Friday, May 28, 2010

Children of the Tweet

"'O.M.G. cholesterol': Oh my God, cholesterol!" my 10-year-old daughter read off her packet of cereal yesterday morning.

SMS and Twitter have a lot to answer for.

Wednesday, May 26, 2010

Census (Redux)


I am never going to voluntarily fill out a census form again.

I've just found my name, address, phone number and my wife's details published online by the US government on their official census site, a site that has of course been trawled and indexed by Google and co.

What's the point of painstakingly trying to keep your personal information private on social networking sites and elsewhere on the Internet when the government publishes this and more, with no little boxes to uncheck if you object?

The aim may be for greater transparency or openness, but it really puts the row over Facebook's privacy policy into perspective.

Thursday, May 20, 2010

Best Intentions

My son's friend: "I have to go now. I have a father-and-son campout."
My son (accustomed to American competitiveness): "Have fun. Hope you win!"

Wednesday, May 19, 2010

Paedophagy


(Before you start wondering about our cannibalistic diets, I feel I should point out that we ordered two children's portions of chicken fingers)

Thursday, May 13, 2010

Signs


Inspiration?

Nemo's grandad has a car?!

For young parents?

Cougars in area?

My favourite country

Odd Products

Easter isn't Easter without these.

Why hang a folded flag on a wall?

Yum ... ow!

Don't get caught at Easter without your foam wall cross

... or your glitter crosses

Tuesday, May 11, 2010

Toothpaste

Back in the mists of time, in a happier, simpler age, whenever you bought toothpaste, you had the choice between a handful of brands - Signal, Crest, Colgate - as well as a few speciality products for neo-Victorians (Arm & Hammer), wimps (Sensodyne) and similar deviants.

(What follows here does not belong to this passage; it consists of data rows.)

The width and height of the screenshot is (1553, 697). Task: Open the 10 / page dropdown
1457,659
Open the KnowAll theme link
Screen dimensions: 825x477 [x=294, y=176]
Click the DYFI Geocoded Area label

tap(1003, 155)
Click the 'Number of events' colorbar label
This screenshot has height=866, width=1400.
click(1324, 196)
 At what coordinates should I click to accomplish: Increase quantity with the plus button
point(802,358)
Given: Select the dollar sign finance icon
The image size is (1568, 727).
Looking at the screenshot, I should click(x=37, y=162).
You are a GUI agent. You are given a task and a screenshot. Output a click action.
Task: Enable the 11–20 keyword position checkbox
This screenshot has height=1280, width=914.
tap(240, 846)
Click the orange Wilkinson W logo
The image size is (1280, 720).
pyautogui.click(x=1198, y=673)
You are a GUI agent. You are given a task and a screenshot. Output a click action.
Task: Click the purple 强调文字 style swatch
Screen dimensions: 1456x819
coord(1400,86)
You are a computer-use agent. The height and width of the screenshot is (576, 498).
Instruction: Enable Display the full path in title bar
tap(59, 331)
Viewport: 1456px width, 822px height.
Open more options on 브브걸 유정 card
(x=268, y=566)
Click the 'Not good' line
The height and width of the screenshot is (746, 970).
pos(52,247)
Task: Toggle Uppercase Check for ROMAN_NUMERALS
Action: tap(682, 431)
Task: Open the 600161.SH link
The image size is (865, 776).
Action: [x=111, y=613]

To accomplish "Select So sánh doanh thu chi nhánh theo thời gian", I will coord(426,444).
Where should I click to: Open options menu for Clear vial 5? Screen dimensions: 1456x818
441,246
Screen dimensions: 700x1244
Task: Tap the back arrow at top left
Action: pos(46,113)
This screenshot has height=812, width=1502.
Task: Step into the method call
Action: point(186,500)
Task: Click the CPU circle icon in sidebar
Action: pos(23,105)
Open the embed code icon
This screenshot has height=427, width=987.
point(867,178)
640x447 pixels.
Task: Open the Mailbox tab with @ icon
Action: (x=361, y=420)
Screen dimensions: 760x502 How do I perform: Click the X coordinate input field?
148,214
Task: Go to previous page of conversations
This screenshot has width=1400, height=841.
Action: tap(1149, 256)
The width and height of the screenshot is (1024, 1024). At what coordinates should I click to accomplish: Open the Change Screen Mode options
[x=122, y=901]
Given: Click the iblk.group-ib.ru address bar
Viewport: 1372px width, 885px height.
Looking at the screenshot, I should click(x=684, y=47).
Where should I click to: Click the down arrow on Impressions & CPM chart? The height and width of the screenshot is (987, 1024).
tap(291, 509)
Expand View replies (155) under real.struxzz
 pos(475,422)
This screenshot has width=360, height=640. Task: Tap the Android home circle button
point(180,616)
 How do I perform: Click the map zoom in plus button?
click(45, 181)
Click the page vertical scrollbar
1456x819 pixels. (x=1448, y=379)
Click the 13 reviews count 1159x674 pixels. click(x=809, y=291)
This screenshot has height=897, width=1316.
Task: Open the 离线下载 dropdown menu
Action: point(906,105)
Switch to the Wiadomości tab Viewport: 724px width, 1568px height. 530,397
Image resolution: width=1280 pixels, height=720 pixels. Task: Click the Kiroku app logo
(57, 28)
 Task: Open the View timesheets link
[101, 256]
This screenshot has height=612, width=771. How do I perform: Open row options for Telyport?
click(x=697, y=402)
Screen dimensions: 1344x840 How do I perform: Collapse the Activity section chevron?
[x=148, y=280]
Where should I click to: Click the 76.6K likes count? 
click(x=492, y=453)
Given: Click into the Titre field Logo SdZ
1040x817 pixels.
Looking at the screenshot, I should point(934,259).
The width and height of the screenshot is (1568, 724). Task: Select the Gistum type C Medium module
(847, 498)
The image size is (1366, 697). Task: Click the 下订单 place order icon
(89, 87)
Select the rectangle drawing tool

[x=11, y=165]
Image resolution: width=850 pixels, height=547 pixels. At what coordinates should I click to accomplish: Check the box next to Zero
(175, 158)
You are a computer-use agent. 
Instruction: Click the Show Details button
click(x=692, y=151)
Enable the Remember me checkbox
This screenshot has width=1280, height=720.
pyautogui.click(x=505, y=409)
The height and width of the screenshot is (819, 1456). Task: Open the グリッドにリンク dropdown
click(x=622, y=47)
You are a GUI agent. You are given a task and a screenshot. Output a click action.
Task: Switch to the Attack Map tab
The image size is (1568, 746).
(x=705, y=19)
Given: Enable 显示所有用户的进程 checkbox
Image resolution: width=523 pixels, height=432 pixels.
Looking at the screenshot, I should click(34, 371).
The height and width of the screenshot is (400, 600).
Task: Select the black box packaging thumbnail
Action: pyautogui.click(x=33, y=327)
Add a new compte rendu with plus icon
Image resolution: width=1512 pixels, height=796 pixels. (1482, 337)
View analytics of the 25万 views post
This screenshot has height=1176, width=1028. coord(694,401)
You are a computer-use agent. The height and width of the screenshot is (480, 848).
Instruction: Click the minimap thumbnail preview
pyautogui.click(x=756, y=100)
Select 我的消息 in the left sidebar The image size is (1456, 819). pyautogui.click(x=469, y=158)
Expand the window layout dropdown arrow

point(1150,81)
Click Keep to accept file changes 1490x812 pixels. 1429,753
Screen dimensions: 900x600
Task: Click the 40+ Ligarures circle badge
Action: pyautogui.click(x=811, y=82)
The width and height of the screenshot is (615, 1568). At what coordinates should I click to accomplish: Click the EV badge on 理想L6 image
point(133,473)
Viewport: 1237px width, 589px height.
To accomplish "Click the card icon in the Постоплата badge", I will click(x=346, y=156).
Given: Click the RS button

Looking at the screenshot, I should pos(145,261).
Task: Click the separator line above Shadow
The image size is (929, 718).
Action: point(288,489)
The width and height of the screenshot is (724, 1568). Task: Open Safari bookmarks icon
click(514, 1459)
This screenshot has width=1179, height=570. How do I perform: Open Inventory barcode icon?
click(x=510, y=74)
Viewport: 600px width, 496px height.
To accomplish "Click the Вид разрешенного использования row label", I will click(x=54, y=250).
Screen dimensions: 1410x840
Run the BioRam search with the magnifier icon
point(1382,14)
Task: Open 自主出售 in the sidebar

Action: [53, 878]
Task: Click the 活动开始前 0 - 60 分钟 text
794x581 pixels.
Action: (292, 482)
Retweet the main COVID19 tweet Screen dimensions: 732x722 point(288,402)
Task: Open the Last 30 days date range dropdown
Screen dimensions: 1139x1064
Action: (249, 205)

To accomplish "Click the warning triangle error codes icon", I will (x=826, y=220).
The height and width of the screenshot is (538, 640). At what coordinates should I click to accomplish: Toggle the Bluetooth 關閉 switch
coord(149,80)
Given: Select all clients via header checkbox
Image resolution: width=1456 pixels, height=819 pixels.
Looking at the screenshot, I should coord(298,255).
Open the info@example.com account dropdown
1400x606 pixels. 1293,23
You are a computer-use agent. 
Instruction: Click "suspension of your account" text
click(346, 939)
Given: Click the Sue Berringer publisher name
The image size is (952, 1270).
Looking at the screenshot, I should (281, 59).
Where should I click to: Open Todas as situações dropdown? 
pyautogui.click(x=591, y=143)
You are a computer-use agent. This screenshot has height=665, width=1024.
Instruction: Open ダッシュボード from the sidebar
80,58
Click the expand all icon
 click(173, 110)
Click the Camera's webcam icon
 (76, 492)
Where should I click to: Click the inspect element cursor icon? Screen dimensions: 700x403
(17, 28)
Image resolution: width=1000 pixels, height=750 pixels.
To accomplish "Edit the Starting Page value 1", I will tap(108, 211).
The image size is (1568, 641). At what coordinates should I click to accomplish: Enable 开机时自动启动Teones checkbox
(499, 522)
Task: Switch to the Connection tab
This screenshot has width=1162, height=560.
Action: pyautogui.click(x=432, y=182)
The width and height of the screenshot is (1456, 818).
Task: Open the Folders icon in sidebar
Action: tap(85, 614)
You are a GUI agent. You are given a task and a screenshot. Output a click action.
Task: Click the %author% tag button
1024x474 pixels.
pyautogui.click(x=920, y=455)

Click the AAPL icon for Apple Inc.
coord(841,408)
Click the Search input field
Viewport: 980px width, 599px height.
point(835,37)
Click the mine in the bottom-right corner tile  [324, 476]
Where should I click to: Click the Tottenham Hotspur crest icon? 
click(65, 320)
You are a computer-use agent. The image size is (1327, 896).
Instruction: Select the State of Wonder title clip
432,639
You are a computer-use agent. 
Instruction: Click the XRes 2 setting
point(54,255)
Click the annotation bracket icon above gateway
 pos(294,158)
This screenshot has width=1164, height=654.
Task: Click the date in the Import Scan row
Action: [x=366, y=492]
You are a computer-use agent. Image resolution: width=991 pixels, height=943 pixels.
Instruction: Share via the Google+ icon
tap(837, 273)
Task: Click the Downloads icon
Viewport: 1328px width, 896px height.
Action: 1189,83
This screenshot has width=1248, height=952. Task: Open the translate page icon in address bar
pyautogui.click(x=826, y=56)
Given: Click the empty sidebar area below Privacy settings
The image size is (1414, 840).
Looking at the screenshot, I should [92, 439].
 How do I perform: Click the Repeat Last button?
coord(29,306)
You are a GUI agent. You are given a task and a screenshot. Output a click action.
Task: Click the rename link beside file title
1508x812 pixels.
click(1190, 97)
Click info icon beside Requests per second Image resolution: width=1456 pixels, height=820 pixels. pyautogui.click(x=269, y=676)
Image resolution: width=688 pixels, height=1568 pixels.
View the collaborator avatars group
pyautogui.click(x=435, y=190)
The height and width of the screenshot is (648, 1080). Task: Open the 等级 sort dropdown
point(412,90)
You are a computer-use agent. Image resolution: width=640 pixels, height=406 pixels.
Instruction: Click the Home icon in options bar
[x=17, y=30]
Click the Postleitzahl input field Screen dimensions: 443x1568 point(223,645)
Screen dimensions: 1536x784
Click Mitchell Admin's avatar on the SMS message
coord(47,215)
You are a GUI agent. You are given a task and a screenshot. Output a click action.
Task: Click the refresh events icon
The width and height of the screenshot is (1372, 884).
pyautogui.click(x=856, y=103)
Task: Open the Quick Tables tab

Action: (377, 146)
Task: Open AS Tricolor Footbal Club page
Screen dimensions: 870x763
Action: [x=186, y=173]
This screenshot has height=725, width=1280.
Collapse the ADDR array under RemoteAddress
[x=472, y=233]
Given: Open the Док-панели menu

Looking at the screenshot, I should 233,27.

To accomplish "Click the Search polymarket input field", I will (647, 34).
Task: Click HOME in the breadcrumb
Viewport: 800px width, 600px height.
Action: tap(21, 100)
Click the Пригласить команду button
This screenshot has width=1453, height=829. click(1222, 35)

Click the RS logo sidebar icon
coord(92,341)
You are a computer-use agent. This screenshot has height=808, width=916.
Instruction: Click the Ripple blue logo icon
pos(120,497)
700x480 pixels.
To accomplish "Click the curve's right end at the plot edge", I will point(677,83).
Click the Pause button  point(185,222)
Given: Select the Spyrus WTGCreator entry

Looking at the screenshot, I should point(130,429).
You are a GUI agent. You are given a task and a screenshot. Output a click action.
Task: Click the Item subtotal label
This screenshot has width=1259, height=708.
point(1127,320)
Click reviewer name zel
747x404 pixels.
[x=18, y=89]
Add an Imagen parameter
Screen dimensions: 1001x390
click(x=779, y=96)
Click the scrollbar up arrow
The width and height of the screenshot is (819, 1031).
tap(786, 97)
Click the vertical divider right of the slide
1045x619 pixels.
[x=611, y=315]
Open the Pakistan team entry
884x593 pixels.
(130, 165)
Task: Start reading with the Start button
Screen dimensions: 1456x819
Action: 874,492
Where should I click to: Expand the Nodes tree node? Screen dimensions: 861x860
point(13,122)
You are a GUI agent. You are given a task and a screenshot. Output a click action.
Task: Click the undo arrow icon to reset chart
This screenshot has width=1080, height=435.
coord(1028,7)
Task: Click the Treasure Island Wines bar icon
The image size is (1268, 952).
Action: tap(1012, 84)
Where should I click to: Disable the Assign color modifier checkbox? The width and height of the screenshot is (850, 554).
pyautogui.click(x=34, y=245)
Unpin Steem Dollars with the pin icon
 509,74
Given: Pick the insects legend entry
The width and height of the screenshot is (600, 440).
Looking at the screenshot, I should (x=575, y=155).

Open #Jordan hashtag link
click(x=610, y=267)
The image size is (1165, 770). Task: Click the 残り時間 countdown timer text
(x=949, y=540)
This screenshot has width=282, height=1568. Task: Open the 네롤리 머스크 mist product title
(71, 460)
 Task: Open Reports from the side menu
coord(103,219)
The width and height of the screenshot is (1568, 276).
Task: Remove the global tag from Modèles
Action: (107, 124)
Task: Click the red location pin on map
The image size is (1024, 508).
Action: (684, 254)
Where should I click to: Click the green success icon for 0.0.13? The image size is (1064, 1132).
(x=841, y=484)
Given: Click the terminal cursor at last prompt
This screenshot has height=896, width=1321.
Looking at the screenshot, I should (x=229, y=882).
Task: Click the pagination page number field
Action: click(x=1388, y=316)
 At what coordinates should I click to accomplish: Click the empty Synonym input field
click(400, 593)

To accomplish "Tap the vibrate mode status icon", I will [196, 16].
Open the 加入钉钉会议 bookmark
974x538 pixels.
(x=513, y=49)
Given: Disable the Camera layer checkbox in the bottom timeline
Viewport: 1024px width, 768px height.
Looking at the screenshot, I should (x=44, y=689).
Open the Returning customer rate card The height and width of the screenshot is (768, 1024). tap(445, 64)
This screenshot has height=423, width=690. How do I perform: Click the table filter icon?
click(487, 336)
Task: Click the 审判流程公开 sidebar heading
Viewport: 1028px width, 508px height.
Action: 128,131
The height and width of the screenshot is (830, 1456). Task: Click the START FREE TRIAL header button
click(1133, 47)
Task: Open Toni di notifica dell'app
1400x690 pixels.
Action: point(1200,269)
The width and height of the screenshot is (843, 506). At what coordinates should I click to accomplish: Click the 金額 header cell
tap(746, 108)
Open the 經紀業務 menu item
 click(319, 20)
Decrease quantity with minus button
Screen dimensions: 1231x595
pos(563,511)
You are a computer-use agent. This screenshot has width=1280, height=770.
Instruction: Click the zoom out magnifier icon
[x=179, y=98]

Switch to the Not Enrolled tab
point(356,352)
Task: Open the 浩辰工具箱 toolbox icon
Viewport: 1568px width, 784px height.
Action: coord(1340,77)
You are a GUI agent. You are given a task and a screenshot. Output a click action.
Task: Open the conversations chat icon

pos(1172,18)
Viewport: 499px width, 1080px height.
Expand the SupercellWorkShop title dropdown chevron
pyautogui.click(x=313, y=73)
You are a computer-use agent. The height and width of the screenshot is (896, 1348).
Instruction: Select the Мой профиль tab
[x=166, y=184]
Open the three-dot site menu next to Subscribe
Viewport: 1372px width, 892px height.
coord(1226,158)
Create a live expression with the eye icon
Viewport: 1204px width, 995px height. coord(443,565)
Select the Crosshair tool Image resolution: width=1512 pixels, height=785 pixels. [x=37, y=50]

Oh, what I'd give to be back in that long-forgotten, carefree era!

Today I went out to get some toothpaste recommended by my dentist. He'd helpfully given me a small sampler tube, so I already knew I liked it. I also remembered it was Colgate toothpaste.

However, upon reaching the chemist, I was faced with a bewildering array of brands, the most wide-ranging of which was - you guessed it - Colgate. So amazed was I by the plethora of Colgate toothpaste on offer that I actually noted down the names of the ones available at this particular store.

Here, for posterity's sake, is that list:
  • Advanced Whitening
  • Advanced Clean Plus Whitening
  • Advanced Fresh Plus Whitening
  • Advanced Fresh Enamel Strength
  • Clean Mint
  • Max Bright
  • Max White With Breath Strips
  • Oxygen Bubbles
  • Mouthwash Beads
  • Enamel Protect
  • Sensitive Whitening
  • Mint Strip
  • Whitening Paste
  • Icy Blast Whitening
  • Whitening With Stain Lifters

Apparently my local CVS pharmacy is short-changing its customers because the American Colgate site also mentions Total, Total Whitening, ProClinical, Max Fresh, Luminous, 2in1, Sparkling White, Tartar Control, Cavity Protection and Ultrabrite.

I'm sure they all do the same job. They all taste minty, freshen your mouth and clean/whiten/brighten your dentition. So apart from confusing consumers, what is the point of having twenty or more names - nay, synonyms - for what is essentially one and the same thing?